[ovs-dev] [PATCH 1/5] dpif: Change dpif API to allow multiple handler threads read upcall.

Alex Wang alexw at nicira.com
Thu Feb 27 19:44:22 UTC 2014


This commit changes the API in 'dpif-provider.h' to allow multiple
handler threads call dpif_recv() simultaneously.

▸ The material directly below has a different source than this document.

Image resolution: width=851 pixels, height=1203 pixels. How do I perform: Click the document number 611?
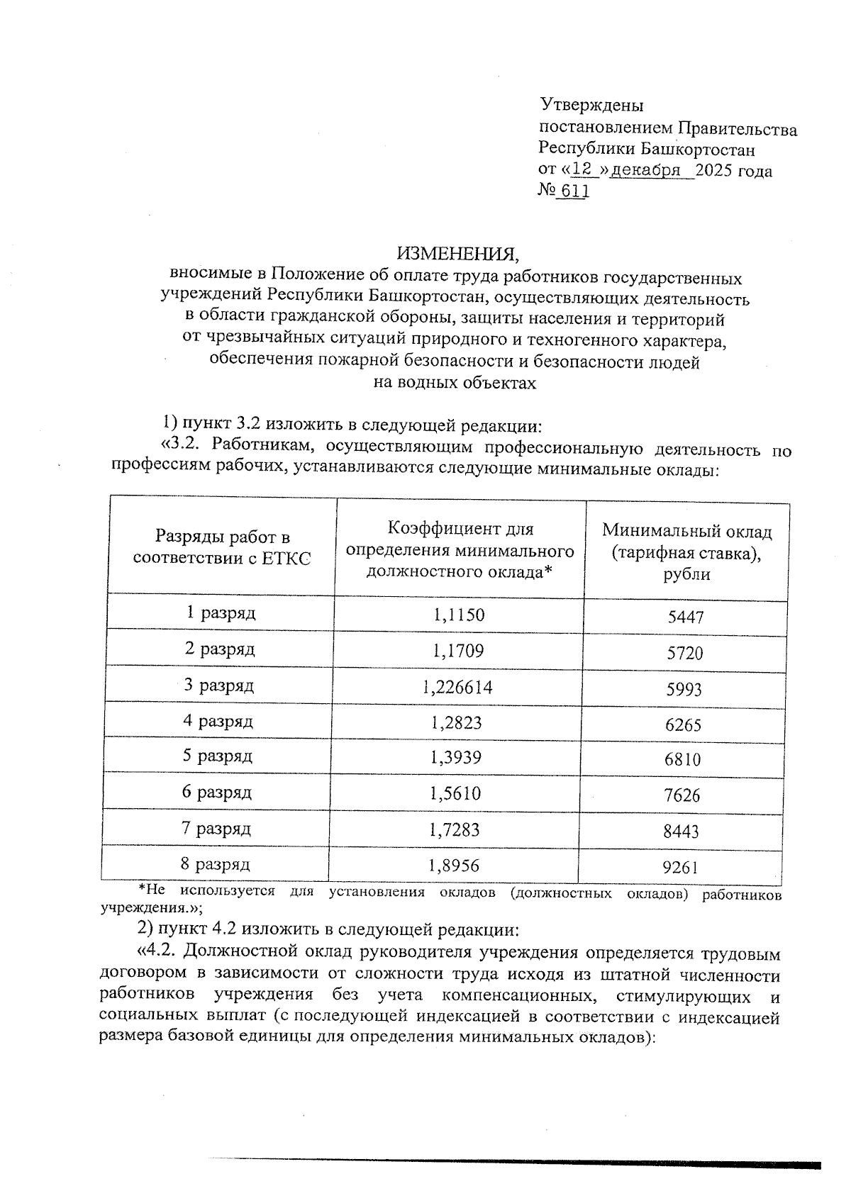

Signed-off-by: Alex Wang <alexw at nicira.com>
---
 lib/dpif-linux.c              |   24 ++++++++++++++------
 lib/dpif-netdev.c             |   17 ++++++++++----
 lib/dpif-provider.h           |   36 ++++++++++++++++++++---------
 lib/dpif.c                    |   50 ++++++++++++++++++++++++-----------------
 lib/dpif.h                    |   28 ++++++++++++++++++-----
 ofproto/ofproto-dpif-upcall.c |    6 ++---
 ofproto/ofproto-dpif-xlate.c  |    2 +-
 ofproto/ofproto-dpif.c        |    8 ++++---
 8 files changed, 117 insertions(+), 54 deletions(-)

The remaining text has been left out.